Currently, a significant proportion of cancer patients do not benefit from programmed cell death-1 (PD-1)-targeted therapy. Overcoming drug resistance remains a challenge. In this study, single-cell RNA sequencing and bulk RNA sequencing data from samples collected before and after anti-PD-1 therapy were analyzed. Cell-cell interaction analyses were performed to determine the differences between pretreatment responders and nonresponders and the relative differences in changes from pretreatment to posttreatment status between responders and nonresponders to ultimately investigate the specific mechanisms underlying response and resistance to anti-PD-1 therapy.

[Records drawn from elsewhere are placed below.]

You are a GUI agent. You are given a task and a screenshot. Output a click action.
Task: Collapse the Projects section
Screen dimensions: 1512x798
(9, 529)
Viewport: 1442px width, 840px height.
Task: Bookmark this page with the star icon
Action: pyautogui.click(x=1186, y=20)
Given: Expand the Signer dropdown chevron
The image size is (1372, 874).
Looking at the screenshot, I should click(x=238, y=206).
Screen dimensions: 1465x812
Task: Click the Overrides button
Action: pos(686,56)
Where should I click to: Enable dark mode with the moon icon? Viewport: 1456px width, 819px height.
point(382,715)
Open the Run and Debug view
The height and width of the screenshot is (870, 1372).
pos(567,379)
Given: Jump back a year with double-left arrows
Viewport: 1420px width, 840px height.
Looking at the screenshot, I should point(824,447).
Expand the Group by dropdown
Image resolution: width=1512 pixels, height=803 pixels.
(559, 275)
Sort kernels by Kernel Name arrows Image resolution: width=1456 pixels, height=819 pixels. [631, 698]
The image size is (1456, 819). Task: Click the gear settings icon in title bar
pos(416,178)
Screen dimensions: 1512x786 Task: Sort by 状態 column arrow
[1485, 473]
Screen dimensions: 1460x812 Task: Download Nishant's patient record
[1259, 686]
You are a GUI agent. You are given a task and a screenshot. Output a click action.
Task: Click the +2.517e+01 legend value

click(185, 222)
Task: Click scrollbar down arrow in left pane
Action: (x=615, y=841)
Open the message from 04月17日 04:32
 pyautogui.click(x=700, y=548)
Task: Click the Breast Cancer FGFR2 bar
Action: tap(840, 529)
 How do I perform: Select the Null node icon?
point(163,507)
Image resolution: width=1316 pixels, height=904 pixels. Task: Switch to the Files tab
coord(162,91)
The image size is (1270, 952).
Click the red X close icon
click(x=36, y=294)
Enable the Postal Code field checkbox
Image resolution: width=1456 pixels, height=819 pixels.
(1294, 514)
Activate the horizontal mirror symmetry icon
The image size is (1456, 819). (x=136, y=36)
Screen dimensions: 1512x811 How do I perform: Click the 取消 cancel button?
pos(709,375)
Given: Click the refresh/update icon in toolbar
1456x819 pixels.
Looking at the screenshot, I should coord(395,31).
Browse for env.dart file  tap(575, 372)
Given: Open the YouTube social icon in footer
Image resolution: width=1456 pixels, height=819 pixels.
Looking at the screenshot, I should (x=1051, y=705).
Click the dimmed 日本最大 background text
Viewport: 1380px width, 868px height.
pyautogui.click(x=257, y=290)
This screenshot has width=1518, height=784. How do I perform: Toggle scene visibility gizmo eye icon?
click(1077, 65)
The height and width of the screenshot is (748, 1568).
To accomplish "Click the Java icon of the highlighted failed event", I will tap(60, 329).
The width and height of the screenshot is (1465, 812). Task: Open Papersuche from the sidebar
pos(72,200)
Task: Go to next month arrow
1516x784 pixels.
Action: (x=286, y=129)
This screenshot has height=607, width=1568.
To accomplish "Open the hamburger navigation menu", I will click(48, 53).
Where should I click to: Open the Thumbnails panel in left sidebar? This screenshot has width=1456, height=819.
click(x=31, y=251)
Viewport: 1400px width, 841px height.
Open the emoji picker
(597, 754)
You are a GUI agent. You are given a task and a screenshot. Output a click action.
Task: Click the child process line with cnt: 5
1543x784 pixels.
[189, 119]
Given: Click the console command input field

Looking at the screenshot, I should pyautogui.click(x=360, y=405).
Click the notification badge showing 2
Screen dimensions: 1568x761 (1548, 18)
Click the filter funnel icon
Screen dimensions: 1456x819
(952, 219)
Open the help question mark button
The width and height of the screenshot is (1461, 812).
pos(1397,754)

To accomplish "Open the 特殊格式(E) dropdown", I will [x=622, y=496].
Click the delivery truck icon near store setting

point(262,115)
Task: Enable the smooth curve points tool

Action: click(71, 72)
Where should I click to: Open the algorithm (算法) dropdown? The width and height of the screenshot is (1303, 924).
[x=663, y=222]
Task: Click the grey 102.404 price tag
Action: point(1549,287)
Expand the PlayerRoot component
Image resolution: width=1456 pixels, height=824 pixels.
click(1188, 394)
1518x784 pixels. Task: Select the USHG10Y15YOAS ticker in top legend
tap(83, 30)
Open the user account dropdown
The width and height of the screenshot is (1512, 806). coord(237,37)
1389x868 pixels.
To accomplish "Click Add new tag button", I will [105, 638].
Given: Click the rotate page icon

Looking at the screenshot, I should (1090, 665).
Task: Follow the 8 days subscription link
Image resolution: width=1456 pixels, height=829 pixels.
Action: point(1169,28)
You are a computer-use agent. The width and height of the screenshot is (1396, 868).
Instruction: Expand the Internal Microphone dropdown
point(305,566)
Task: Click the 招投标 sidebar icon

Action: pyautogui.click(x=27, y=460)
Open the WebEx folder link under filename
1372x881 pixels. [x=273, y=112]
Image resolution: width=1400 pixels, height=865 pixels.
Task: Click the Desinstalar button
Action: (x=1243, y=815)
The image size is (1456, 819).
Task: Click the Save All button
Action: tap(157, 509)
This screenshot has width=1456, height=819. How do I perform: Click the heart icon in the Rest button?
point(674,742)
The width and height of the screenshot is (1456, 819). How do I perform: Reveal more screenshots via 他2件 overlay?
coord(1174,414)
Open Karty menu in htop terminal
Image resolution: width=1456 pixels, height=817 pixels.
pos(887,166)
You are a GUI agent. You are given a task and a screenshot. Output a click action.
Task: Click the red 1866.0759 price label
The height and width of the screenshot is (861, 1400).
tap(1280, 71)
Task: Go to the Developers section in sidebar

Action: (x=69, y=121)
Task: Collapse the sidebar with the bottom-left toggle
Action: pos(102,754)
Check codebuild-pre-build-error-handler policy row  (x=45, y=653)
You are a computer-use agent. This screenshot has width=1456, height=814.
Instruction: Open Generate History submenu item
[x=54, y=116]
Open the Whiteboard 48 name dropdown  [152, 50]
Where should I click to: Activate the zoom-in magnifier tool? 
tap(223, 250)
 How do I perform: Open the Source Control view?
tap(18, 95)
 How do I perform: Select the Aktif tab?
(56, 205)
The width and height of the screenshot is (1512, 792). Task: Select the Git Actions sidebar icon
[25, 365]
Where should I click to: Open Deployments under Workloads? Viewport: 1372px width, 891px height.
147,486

Bulk-RNA sequencing data were used to validate our results. Furthermore, we analyzed the evolutionary trajectory of ligands/receptors in specific cell types in responders and nonresponders. Based on pretreatment data from responders and nonresponders, we identified several different cell-cell interactions, like WNT5A-PTPRK, EGFR-AREG, AXL-GAS6 and ACKR3-CXCL12. Furthermore, relative differences in the changes from pretreatment to posttreatment status between responders and nonresponders existed in SELE-PSGL-1, CXCR3-CCL19, CCL4-SLC7A1, CXCL12-CXCR3, EGFR-AREG, THBS1-a3b1 complex, TNF-TNFRSF1A, TNF-FAS and TNFSF10-TNFRSF10D interactions. In trajectory analyses of tumor-specific exhausted CD8 T cells using ligand/receptor genes, we identified a cluster of T cells that presented a distinct pattern of ligand/receptor expression. They highly expressed suppressive genes like HAVCR2 and KLRC1, cytotoxic genes like GZMB and FASLG and the tissue-residence-related gene CCL5. These cells had increased expression of survival-related and tissue-residence-related genes, like heat shock protein genes and the interleukin-7 receptor (IL-7R), CACYBP and IFITM3 genes, after anti-PD-1 therapy. These results reveal the mechanisms underlying anti-PD-1 therapy response and offer abundant clues for potential strategies to improve immunotherapy.